▸ **The problem**
The whole listing, except its pictures, is to be repeated exactly.

▸ **Material shown**
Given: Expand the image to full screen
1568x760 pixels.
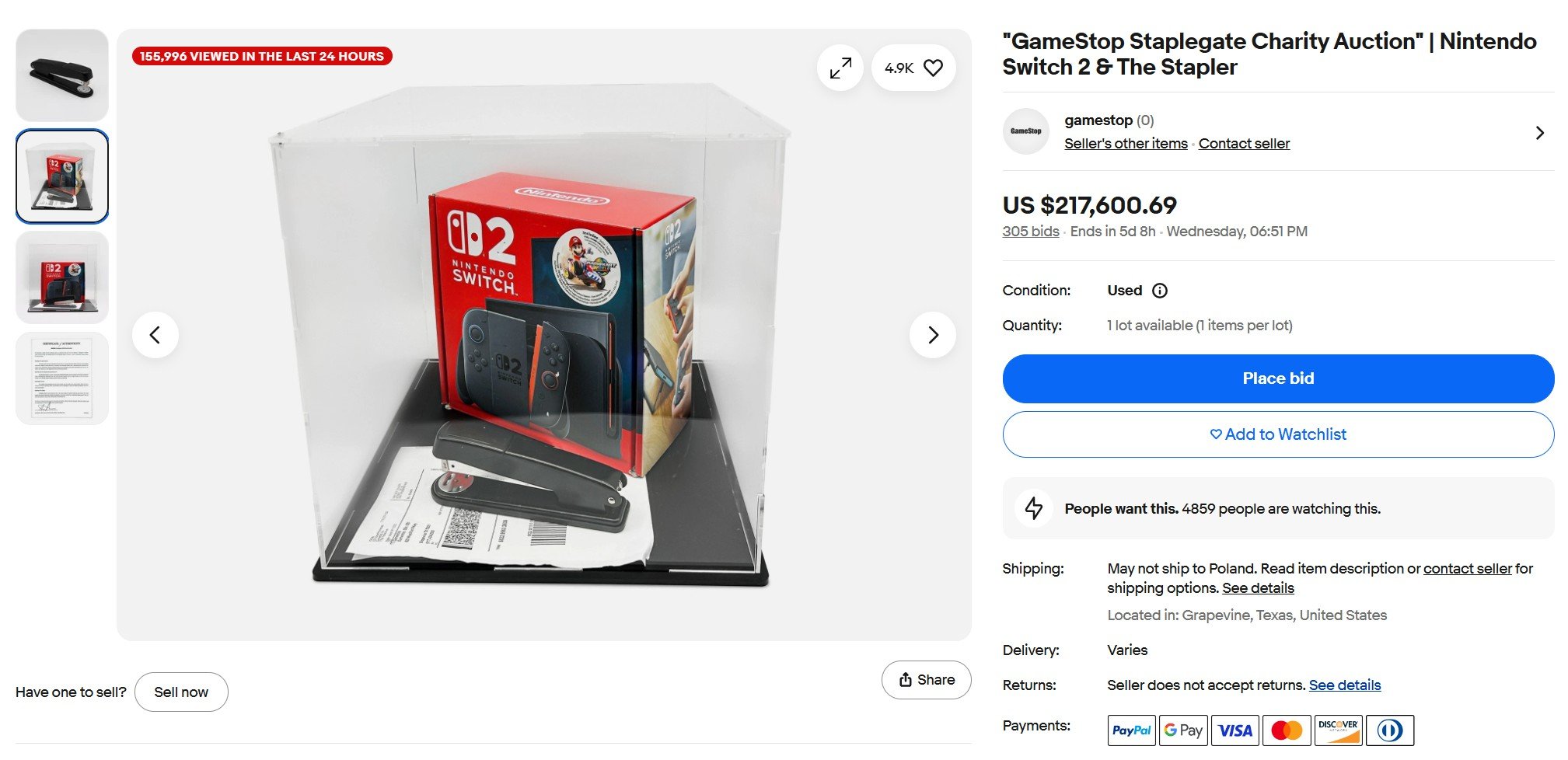Looking at the screenshot, I should [840, 68].
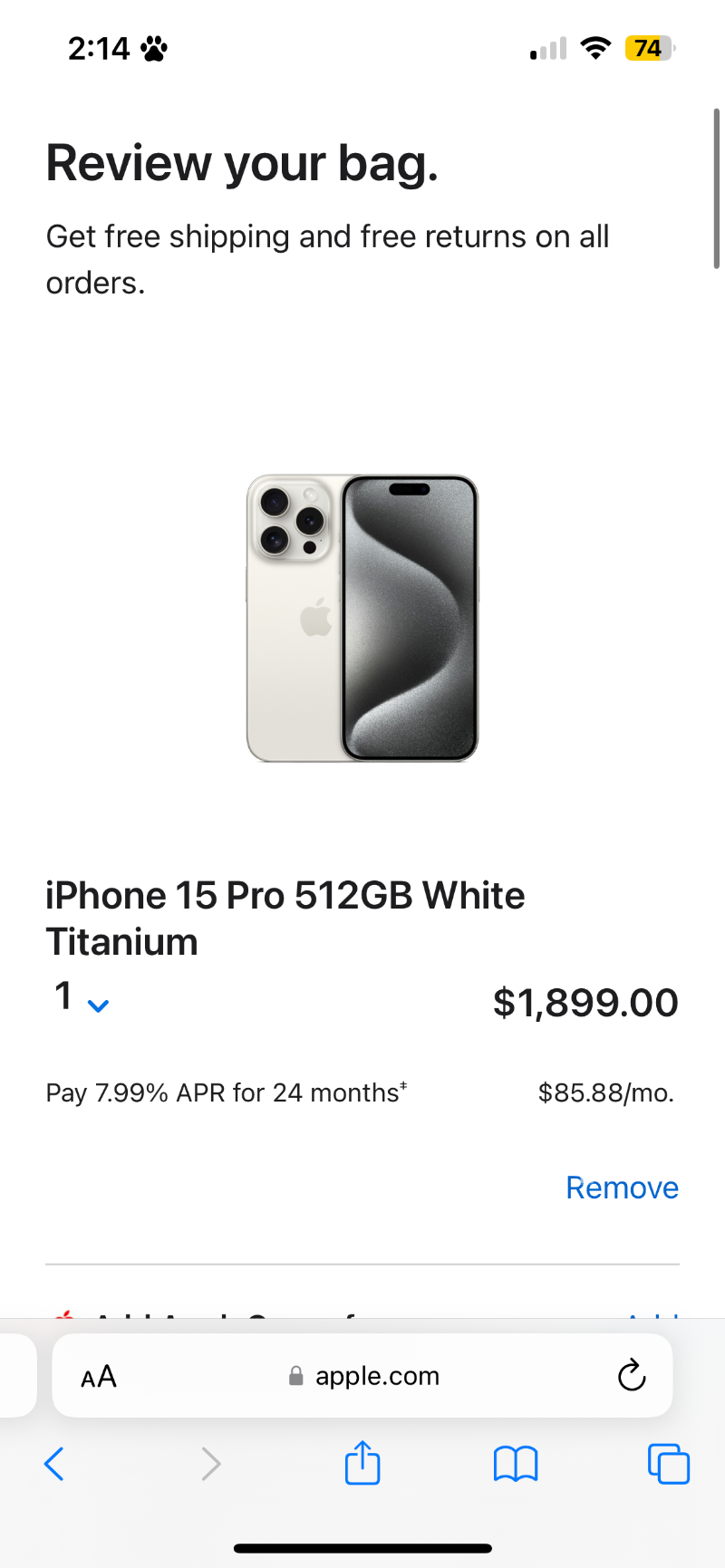Tap the Wi-Fi status icon
The image size is (725, 1568).
tap(595, 48)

▸ **Result below**
Given: Expand the image to full screen
1568x760 pixels.
Looking at the screenshot, I should [840, 68].
Tap the Wi-Fi status icon
The image size is (725, 1568).
tap(595, 48)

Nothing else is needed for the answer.